Sinds de Afdeling in de Rendac-uitspraak (ECLI:NL:RVS:2024:4923) heeft geoordeeld dat intern salderen in het projectspoor een mitigerende maatregel is, hangt de cruciale vraag boven de markt of de Afdeling deze lijn door zal trekken naar het planspoor.

Bijna een jaar lang lijkt de Afdeling deze vraag voor zich uit te hebben geschoven. Sinds de Rendac-uitspraak heeft de Afdeling geen uitspraken meer gedaan waarin intern salderen in het planspoor aan de orde was – behoudens een uitspraak van enkele dagen later, waarvan algemeen geaccepteerd wordt dat dit een slip of the pen is geweest.
Nu lijkt een antwoord op deze vraag toch eindelijk in zicht. Op de stikstof-themapagina van de Afdeling wordt namelijk aangegeven dat op 15 september 2025 een zitting heeft plaatsgevonden met als onderwerp “bestemmingsplannen en uitspraak 18 december 2024”. De kans lijkt dus groot dat dit jaar nog een uitspraak komt die duidelijkheid geeft over de toepassing van de Rendac-uitspraak op plannen.

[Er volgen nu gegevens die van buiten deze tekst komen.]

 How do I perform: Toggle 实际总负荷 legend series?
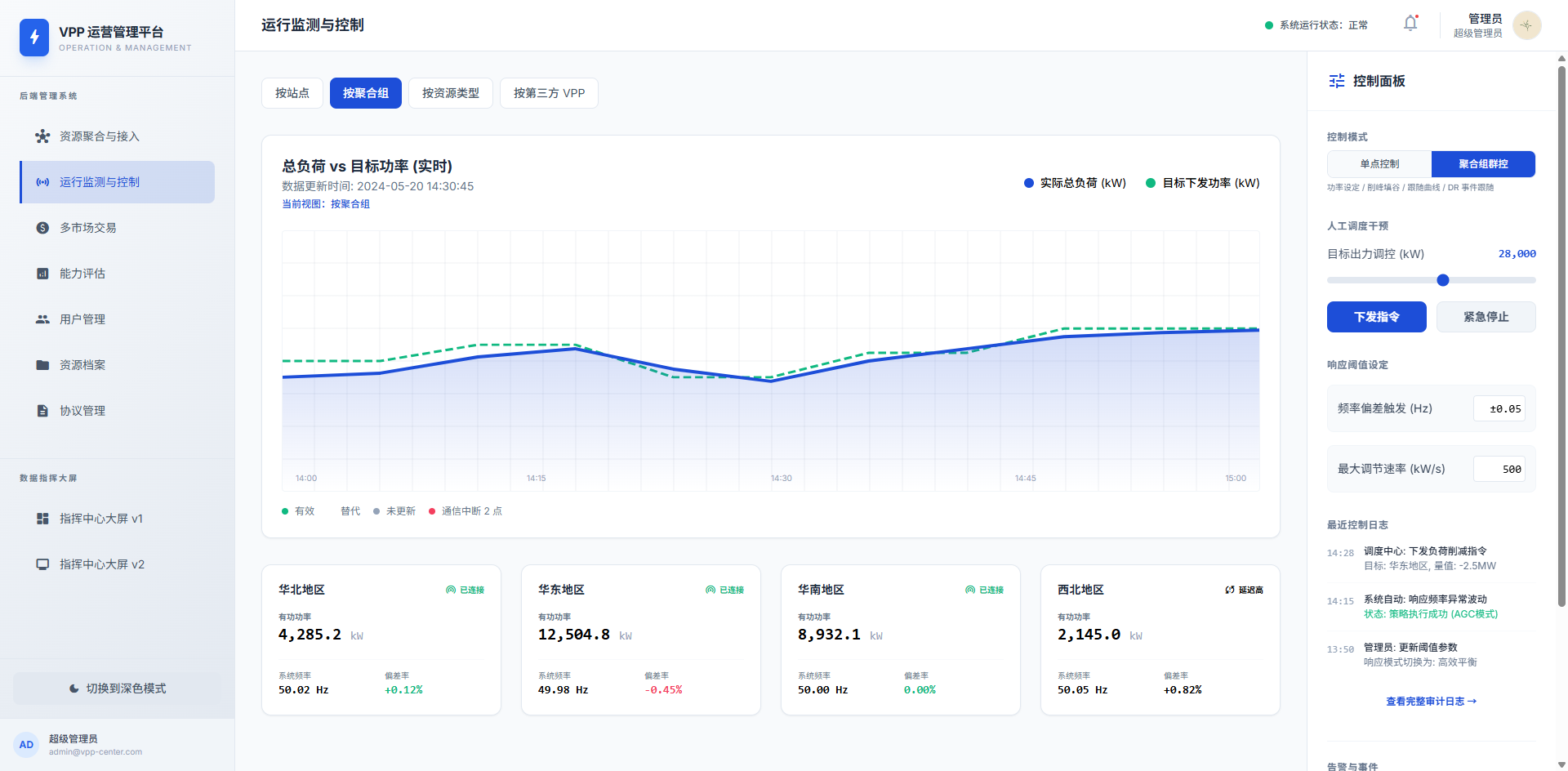[x=1075, y=183]
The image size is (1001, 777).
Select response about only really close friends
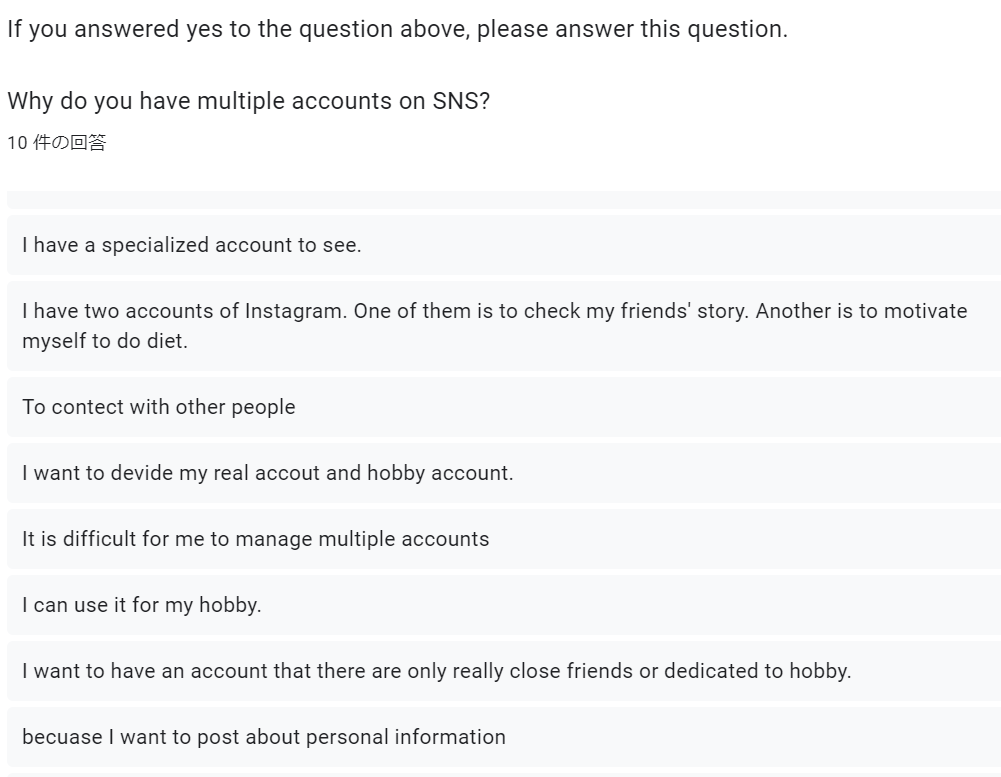click(504, 671)
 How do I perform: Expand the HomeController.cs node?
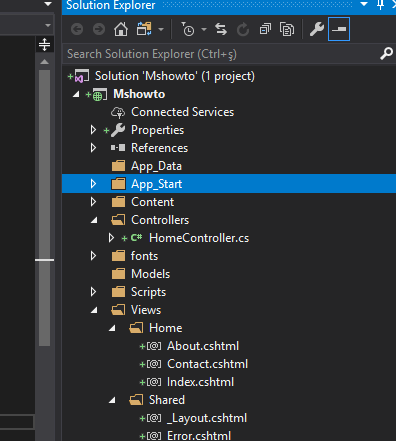(x=111, y=238)
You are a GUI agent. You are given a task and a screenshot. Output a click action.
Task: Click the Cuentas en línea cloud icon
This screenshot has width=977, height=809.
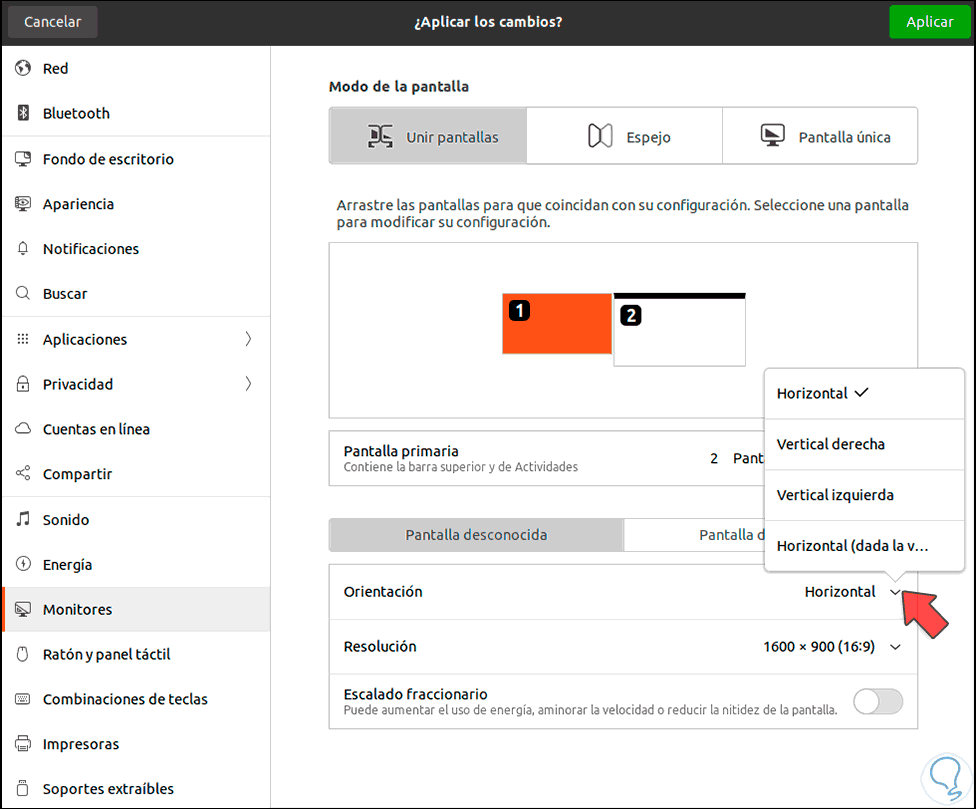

Misschien biedt een recente – tot nu toe nauwelijks opgemerkte – uitspraak een voorproefje van de denkrichting van de Afdeling. In een uitspraak van 12 november 2025 (ECLI:NL:RVS:2025:5486) stelt de Afdeling zonder veel omhaal dat voor een (bestemmings)plan een passende beoordeling moet worden gemaakt, als deze “𝘵𝘦𝘯 𝘰𝘱𝘻𝘪𝘤𝘩𝘵𝘦 𝘷𝘢𝘯 𝘥𝘦 𝘧𝘦𝘪𝘵𝘦𝘭𝘪𝘫𝘬 𝘢𝘢𝘯𝘸𝘦𝘻𝘪𝘨𝘦, 𝘱𝘭𝘢𝘯𝘰𝘭𝘰𝘨𝘪𝘴𝘤𝘩 𝘭𝘦𝘨𝘢𝘭𝘦 𝘴𝘪𝘵𝘶𝘢𝘵𝘪𝘦 𝘵𝘦𝘯 𝘵𝘪𝘫𝘥𝘦 𝘷𝘢𝘯 𝘥𝘦 𝘷𝘢𝘴𝘵𝘴𝘵𝘦𝘭𝘭𝘪𝘯𝘨 𝘷𝘢𝘯 𝘩𝘦𝘵 𝘱𝘭𝘢𝘯 𝘭𝘦𝘪𝘥𝘵 𝘵𝘰𝘵 𝘦𝘦𝘯 𝘵𝘰𝘦𝘯𝘢𝘮𝘦 𝘷𝘢𝘯 𝘴𝘵𝘪𝘬𝘴𝘵𝘰𝘧𝘥𝘦𝘱𝘰𝘴𝘪𝘵𝘪𝘦 𝘰𝘱 𝘰𝘷𝘦𝘳𝘣𝘦𝘭𝘢𝘴𝘵𝘦 𝘴𝘵𝘪𝘬𝘴𝘵𝘰𝘧𝘨𝘦𝘷𝘰𝘦𝘭𝘪𝘨𝘦 𝘯𝘢𝘵𝘶𝘶𝘳𝘸𝘢𝘢𝘳𝘥𝘦𝘯 𝘪𝘯 𝘦𝘦𝘯 𝘕𝘢𝘵𝘶𝘳𝘢 2000-𝘨𝘦𝘣𝘪𝘦𝘥” (r.o. 26.5.). Deze overweging lijkt te impliceren dat voor plannen, anders dan voor projecten, de referentiesituatie wel meegenomen mag worden bij het bepalen of een passende beoordeling nodig is. Anders gezegd: in dit geval mocht in het planspoor intern salderen in de voortoets worden ingezet. De Afdeling geeft in de geciteerde overweging expliciet aan dat een passende beoordeling pas nodig is bij toename van depositie ten opzichte van de referentiesituatie.
Het is natuurlijk de vraag hoeveel gewicht aan deze overweging kan worden toegekend. De beroepsgronden gingen niet expliciet over de vraag of Rendac ook op plannen van toepassing is. Bovendien was in deze zaak zelfs met toepassing van intern salderen sprake van een toename van depositie. Er was dus sowieso een passende beoordeling nodig, waardoor de vraag wat de reikwijdte van de voortoets mag zijn naar de achtergrond verschuift.
De vraag blijft dus of deze uitspraak een tweede slip of the pen is, of een teken aan de wand voor de toepassing van Rendac op plannen. Hopelijk geeft de Afdeling hier spoedig uitsluitsel over.